### To do
Filter this data down to the lines that hold "panel", and copy them.

* * * * *

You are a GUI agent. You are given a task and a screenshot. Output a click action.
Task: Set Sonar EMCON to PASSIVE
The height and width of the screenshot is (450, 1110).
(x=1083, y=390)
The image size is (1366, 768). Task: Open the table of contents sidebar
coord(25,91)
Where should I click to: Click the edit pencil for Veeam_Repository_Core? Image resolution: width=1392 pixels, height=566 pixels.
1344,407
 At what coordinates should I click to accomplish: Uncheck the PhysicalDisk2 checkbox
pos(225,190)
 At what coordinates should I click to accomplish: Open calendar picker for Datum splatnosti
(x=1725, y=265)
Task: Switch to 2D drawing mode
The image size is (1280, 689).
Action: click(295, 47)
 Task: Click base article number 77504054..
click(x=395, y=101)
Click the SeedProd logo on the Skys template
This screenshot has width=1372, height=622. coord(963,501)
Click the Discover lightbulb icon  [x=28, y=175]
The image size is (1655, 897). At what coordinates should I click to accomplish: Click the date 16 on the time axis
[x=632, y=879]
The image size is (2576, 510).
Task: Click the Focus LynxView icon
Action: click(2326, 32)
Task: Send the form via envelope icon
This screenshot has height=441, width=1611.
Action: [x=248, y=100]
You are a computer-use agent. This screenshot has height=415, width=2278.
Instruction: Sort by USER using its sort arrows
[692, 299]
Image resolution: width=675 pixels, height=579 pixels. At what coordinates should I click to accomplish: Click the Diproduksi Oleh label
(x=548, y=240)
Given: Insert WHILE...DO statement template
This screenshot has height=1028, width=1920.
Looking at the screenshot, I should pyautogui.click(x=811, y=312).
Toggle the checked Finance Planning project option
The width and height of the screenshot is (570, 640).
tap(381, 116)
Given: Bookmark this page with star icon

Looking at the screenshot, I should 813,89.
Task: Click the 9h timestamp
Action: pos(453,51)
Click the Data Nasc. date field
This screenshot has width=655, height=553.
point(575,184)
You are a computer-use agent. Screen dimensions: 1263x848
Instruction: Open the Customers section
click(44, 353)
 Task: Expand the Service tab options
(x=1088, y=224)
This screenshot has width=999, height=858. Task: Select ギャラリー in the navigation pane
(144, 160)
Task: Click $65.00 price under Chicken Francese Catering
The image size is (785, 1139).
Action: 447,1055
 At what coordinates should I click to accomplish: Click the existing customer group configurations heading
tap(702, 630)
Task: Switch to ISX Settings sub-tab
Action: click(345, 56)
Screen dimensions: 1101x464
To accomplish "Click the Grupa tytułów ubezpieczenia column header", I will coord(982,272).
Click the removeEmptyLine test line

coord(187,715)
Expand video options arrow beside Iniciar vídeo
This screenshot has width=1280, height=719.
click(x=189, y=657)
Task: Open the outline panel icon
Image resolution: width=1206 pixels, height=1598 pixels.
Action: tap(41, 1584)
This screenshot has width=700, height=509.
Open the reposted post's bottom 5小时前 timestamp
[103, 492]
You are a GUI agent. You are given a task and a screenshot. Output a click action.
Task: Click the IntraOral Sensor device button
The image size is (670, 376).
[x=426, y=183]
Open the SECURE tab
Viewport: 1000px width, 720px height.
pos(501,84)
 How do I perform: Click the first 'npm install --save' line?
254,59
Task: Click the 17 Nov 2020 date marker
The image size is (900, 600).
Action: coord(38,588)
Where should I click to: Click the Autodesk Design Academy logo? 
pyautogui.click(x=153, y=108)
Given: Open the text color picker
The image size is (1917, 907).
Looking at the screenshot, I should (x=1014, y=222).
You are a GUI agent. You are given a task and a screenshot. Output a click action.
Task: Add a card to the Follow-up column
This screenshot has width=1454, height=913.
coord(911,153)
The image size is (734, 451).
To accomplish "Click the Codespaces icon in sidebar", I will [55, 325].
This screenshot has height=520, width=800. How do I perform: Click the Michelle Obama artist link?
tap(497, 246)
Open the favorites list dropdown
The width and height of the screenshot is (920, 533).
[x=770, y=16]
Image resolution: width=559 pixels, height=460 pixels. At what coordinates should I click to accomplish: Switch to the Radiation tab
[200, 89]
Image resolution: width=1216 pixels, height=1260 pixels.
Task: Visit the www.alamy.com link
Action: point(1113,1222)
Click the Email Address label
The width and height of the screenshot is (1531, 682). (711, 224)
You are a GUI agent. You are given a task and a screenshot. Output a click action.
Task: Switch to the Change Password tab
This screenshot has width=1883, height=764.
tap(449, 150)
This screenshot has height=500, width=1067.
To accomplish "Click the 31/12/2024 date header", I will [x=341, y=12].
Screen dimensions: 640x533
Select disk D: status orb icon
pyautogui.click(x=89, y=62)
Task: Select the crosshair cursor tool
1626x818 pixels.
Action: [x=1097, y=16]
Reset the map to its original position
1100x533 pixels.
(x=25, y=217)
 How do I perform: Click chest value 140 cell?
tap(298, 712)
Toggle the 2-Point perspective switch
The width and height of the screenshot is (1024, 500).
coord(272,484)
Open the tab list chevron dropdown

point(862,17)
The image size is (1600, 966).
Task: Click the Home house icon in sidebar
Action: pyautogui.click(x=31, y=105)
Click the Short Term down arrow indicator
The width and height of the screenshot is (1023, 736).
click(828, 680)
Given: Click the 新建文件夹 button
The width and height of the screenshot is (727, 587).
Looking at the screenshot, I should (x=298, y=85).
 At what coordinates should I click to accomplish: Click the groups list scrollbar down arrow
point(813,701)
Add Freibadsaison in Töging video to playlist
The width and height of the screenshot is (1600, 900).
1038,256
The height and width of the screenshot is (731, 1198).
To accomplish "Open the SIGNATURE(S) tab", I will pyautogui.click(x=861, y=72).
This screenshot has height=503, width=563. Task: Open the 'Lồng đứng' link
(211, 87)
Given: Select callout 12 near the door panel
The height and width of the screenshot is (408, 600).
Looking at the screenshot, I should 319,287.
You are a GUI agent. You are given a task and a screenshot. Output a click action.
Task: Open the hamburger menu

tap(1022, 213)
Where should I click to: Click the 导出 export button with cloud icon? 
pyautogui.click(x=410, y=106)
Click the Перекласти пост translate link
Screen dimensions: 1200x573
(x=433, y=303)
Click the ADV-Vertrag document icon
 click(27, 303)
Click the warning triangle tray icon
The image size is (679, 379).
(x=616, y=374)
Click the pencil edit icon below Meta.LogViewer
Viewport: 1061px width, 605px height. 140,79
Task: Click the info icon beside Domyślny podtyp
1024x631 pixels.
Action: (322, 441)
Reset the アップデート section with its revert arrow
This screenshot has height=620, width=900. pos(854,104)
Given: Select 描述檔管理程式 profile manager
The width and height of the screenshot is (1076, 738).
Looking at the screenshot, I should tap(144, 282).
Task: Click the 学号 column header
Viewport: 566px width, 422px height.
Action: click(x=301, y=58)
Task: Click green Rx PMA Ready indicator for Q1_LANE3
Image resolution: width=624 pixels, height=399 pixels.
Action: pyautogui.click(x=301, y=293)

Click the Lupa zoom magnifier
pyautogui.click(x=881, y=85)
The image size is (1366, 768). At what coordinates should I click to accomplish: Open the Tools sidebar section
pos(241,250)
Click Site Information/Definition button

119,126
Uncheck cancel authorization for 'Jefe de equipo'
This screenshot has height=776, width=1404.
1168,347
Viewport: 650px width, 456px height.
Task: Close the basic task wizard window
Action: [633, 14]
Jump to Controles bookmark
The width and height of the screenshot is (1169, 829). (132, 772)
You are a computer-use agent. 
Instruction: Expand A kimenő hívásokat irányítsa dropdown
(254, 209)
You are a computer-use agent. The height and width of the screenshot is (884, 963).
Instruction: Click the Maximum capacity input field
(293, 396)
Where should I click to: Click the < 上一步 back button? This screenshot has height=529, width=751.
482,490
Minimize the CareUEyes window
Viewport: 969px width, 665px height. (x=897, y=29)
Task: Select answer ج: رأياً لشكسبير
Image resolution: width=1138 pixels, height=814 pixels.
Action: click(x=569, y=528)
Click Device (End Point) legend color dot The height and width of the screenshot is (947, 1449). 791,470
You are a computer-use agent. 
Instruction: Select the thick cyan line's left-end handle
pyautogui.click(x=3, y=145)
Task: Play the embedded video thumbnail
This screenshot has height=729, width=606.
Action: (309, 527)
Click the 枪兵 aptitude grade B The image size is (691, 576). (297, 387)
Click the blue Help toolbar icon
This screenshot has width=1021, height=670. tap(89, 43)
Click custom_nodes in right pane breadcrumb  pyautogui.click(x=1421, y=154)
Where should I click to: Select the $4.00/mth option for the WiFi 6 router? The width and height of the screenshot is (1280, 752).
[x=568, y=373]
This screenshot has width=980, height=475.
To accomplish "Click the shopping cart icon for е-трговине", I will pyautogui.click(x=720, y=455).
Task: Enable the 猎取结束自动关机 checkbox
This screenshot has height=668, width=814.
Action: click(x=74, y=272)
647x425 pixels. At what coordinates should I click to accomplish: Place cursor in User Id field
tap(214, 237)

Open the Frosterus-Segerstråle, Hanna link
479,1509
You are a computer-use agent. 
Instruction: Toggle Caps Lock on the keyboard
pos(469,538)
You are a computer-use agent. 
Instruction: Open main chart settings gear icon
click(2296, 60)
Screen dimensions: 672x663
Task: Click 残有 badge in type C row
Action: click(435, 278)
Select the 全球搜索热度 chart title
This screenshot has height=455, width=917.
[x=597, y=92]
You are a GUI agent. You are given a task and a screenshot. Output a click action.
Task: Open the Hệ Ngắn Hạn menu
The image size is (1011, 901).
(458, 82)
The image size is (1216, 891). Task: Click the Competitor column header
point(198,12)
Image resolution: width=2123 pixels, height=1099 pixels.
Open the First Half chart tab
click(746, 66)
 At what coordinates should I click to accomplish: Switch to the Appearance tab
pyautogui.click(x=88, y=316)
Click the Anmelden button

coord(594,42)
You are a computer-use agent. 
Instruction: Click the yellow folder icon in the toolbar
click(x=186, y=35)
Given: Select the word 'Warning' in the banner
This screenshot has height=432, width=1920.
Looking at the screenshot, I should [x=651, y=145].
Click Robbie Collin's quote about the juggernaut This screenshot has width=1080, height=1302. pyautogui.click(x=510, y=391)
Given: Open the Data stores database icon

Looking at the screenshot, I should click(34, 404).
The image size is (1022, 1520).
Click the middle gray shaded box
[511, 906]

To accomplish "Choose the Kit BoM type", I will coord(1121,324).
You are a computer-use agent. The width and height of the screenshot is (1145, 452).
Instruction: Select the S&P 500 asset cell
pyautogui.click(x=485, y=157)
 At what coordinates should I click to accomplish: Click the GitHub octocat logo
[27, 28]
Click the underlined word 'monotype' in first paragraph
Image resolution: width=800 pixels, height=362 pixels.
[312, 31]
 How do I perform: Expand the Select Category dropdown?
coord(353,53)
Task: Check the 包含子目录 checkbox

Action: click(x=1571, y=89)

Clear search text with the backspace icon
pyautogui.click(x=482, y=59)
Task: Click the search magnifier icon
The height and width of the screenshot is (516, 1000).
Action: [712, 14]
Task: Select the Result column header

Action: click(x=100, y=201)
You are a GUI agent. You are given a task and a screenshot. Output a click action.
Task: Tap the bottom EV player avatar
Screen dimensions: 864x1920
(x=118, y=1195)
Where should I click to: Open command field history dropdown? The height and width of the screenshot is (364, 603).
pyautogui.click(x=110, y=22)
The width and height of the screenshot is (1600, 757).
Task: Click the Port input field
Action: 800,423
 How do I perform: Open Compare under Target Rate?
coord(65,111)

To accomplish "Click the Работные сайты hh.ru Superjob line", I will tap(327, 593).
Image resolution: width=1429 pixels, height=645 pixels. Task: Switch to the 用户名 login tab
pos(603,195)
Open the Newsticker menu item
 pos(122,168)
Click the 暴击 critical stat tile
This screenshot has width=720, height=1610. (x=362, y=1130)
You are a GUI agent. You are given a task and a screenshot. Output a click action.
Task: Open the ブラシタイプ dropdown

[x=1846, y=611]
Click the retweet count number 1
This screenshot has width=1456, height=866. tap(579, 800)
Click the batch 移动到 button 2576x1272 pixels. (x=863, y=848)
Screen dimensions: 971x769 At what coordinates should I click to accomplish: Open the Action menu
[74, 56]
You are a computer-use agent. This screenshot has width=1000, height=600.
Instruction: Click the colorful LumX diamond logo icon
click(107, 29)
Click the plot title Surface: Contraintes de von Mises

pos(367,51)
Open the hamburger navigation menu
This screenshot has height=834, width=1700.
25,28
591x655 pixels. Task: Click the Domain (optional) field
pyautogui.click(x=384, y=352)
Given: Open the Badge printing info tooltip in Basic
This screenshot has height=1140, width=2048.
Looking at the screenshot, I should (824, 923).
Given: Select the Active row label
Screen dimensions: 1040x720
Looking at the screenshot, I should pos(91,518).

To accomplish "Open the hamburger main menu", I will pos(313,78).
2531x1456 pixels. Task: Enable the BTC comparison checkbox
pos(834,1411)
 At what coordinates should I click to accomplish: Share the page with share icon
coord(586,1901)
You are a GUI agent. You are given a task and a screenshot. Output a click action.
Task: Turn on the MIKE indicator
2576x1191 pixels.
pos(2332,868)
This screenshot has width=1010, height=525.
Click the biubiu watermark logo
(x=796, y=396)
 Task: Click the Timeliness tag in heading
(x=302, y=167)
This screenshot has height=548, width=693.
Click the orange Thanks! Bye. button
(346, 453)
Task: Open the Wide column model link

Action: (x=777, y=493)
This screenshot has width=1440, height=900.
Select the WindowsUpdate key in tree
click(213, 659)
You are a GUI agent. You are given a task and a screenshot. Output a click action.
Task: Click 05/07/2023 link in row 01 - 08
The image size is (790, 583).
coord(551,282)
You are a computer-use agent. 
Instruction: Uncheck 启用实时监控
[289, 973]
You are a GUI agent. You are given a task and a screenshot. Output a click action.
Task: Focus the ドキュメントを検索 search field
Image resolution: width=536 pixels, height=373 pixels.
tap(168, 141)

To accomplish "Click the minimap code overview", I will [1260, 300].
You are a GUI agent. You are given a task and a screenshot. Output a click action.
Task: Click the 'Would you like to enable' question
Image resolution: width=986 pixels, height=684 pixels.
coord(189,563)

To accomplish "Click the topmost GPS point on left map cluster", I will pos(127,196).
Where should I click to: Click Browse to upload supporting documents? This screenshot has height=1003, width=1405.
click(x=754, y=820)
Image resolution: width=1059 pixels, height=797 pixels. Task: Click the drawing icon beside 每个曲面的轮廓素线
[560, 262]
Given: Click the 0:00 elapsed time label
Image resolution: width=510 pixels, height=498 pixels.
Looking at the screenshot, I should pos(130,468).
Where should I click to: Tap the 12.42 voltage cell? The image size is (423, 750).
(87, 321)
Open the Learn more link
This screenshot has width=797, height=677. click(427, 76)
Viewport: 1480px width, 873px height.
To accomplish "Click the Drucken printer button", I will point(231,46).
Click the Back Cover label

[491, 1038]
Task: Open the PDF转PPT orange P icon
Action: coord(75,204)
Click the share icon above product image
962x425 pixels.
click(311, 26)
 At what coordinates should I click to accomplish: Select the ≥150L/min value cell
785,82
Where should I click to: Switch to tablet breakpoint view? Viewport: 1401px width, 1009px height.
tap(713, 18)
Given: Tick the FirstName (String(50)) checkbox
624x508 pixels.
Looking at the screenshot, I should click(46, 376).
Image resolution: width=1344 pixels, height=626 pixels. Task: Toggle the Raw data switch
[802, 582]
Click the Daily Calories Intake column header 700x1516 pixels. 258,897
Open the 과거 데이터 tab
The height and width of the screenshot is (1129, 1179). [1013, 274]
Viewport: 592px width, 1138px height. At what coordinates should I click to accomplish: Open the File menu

* * * * *

### Task answer
Task: Open the outline panel icon
Given: Select callout 12 near the door panel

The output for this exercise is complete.